(Assigned task): From the entries below, pull out each line where "dialog" appears.

(Material for this exercise):

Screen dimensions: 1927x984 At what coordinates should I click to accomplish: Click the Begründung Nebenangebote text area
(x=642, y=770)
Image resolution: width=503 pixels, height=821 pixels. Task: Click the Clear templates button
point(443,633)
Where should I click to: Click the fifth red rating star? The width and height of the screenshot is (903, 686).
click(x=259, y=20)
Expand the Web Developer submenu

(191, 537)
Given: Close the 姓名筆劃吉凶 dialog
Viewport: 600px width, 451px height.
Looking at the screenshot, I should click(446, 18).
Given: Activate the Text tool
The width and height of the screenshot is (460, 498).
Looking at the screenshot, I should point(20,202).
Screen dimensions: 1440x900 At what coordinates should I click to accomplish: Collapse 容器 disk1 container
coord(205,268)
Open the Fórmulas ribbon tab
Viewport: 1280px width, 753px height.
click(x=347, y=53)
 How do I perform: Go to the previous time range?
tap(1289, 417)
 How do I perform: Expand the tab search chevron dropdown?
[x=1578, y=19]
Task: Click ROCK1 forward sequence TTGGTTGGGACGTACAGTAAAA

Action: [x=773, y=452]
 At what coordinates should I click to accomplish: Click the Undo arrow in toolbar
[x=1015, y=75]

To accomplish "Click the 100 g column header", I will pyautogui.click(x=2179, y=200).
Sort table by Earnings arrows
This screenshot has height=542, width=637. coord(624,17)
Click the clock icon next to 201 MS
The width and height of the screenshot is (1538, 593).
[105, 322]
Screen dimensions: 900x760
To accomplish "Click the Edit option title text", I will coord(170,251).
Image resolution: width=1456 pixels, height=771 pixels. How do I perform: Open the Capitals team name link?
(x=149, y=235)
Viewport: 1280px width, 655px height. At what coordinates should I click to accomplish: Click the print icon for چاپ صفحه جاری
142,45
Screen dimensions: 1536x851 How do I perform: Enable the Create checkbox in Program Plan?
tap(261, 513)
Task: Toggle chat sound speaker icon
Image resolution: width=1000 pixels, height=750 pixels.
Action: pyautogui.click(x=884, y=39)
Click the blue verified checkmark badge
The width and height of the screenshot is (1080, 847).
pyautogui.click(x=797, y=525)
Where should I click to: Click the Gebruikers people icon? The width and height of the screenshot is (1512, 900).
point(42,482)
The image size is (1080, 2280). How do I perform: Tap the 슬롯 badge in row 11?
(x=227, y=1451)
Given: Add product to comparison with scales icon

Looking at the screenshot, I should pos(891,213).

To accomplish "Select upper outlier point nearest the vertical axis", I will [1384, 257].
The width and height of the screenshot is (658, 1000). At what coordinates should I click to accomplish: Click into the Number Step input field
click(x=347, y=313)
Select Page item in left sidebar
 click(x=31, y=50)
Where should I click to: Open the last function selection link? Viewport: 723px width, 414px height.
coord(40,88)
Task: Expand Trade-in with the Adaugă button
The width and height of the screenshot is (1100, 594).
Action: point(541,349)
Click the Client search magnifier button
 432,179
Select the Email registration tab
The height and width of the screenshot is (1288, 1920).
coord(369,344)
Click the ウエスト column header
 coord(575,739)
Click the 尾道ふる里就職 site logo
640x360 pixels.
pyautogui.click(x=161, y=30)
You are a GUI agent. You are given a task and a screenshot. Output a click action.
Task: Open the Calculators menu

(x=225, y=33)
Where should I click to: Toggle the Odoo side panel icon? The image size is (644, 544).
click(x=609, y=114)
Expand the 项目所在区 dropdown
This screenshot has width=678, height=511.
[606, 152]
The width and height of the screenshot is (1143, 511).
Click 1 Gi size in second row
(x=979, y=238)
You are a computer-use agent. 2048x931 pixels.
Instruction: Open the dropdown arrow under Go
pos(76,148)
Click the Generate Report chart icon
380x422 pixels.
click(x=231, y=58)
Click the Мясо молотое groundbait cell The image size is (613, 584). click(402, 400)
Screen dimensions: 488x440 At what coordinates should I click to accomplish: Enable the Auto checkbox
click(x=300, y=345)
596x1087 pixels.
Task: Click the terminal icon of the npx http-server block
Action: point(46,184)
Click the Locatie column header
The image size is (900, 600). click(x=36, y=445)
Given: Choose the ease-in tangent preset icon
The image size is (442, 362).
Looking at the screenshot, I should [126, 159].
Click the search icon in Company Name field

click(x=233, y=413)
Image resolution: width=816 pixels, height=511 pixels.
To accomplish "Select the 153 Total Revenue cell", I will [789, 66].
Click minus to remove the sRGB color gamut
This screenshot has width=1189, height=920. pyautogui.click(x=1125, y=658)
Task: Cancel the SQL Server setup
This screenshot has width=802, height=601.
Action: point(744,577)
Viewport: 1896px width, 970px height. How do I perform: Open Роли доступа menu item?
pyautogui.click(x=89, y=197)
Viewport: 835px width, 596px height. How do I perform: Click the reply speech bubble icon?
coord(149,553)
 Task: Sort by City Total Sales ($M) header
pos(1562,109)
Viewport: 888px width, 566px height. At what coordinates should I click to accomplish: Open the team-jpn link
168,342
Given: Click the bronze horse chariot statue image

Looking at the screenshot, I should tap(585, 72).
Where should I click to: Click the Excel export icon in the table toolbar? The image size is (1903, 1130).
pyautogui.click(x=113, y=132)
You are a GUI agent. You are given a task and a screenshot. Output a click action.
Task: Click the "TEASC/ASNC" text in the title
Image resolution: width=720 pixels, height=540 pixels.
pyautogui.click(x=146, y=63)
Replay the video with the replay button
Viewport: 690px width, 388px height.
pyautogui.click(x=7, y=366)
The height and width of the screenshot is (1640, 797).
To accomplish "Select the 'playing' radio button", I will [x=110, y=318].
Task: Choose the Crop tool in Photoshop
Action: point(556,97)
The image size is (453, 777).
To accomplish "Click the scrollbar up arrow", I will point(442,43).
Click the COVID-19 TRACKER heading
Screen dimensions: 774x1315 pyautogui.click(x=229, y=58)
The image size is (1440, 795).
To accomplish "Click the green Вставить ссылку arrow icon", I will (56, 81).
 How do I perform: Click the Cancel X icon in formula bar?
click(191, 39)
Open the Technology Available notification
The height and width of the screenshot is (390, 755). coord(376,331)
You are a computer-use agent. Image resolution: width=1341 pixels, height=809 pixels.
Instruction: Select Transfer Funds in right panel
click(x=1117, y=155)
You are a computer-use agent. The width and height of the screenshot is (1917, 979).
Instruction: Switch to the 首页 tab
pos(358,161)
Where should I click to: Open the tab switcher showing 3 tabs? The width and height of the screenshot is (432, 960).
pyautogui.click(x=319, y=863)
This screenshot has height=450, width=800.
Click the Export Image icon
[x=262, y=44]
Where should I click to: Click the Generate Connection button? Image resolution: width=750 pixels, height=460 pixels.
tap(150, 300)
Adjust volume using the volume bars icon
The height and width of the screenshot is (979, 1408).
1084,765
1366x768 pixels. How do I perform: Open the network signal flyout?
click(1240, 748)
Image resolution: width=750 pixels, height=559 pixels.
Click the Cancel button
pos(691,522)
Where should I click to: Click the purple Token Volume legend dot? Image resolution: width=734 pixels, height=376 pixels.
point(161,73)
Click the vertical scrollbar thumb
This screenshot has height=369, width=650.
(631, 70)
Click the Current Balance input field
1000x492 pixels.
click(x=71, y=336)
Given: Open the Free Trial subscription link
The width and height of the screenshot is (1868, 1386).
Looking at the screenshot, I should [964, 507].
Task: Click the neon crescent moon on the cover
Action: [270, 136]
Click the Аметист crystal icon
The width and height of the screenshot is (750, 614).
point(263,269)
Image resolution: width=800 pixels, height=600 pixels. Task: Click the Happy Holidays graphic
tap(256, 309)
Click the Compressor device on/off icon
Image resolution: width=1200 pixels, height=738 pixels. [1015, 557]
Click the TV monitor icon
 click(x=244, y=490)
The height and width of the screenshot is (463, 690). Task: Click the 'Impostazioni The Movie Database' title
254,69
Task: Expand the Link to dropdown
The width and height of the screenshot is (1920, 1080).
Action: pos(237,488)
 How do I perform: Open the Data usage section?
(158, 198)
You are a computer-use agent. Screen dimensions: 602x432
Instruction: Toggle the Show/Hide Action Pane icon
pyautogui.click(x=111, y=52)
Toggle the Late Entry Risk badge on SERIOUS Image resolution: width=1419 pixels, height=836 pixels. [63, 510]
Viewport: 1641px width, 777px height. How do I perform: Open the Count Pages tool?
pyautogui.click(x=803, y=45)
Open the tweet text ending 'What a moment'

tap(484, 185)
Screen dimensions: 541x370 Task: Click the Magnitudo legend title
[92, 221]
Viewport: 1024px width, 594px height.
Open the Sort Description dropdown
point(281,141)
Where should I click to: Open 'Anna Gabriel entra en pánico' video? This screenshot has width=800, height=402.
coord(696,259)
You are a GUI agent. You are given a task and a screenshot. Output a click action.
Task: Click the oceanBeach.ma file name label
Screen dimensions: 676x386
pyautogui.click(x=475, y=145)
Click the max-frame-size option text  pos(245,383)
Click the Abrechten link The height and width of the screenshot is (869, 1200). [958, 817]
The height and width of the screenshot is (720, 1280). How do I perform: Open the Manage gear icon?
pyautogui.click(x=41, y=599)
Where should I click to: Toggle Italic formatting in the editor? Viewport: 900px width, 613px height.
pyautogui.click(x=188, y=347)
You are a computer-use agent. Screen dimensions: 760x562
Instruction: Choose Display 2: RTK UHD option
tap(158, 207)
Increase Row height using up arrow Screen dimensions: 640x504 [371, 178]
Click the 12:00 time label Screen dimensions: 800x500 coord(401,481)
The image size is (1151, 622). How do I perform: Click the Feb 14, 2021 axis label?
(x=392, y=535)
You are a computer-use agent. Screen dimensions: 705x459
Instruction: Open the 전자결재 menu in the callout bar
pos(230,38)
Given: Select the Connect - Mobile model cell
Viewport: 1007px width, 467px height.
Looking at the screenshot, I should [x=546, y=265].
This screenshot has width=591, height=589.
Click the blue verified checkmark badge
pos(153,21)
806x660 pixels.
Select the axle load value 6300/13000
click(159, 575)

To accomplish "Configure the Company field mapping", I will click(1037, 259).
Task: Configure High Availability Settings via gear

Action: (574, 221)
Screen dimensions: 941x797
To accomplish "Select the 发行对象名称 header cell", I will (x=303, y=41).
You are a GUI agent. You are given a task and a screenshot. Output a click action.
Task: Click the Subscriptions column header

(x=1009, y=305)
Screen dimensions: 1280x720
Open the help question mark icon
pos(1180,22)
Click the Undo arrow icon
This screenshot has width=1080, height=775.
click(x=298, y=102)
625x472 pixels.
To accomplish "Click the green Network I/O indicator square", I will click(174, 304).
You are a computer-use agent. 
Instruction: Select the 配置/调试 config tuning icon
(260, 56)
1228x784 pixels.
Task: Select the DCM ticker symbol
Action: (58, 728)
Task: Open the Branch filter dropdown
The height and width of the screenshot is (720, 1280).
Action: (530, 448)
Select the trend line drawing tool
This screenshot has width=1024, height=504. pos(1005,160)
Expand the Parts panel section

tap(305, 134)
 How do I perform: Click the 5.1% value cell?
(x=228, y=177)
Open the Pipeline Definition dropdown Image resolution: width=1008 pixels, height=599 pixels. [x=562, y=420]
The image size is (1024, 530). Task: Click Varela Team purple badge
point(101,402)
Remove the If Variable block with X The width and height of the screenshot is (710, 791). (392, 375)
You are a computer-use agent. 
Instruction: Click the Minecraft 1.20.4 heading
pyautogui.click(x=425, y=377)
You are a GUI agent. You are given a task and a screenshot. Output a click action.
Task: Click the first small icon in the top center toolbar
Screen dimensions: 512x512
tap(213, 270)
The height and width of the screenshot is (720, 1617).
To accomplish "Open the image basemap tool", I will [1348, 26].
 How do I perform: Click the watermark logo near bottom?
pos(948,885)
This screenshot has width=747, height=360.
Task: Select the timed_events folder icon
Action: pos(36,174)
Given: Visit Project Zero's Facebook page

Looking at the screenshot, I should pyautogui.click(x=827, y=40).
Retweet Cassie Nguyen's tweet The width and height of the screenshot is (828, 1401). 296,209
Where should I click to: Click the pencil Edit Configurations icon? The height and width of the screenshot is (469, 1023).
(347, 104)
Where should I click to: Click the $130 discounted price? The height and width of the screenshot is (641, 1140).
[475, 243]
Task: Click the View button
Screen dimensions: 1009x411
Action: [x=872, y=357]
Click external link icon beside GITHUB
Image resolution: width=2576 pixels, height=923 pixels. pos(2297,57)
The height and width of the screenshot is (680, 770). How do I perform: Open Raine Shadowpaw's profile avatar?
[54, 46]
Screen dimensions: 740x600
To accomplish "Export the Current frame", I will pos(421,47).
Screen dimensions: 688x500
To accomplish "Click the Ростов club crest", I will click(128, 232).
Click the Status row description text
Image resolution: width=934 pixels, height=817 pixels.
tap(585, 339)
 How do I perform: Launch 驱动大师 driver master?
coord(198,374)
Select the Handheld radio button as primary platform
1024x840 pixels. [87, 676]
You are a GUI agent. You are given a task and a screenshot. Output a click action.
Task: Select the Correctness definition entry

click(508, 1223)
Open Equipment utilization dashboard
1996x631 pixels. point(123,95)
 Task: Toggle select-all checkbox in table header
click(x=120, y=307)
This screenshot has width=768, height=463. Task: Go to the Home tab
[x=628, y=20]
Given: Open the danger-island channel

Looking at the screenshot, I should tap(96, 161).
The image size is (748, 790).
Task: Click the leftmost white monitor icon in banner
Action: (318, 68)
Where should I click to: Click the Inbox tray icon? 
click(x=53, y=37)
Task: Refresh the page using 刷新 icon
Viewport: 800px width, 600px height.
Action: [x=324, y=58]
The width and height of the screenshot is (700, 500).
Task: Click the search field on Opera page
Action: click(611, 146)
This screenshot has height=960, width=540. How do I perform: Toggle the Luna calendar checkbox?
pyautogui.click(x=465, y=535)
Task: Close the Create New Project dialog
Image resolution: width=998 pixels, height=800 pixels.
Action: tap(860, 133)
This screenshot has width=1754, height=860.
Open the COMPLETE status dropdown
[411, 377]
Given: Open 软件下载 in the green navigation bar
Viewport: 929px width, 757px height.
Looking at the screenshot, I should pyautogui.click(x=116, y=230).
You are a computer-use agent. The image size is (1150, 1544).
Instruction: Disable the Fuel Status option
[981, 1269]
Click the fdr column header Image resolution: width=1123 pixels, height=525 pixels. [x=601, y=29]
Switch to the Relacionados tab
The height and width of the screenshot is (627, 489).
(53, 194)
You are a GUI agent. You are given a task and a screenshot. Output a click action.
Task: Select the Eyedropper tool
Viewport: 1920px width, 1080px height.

(Solution to this exercise):
Given: Close the 姓名筆劃吉凶 dialog
Task: Close the Create New Project dialog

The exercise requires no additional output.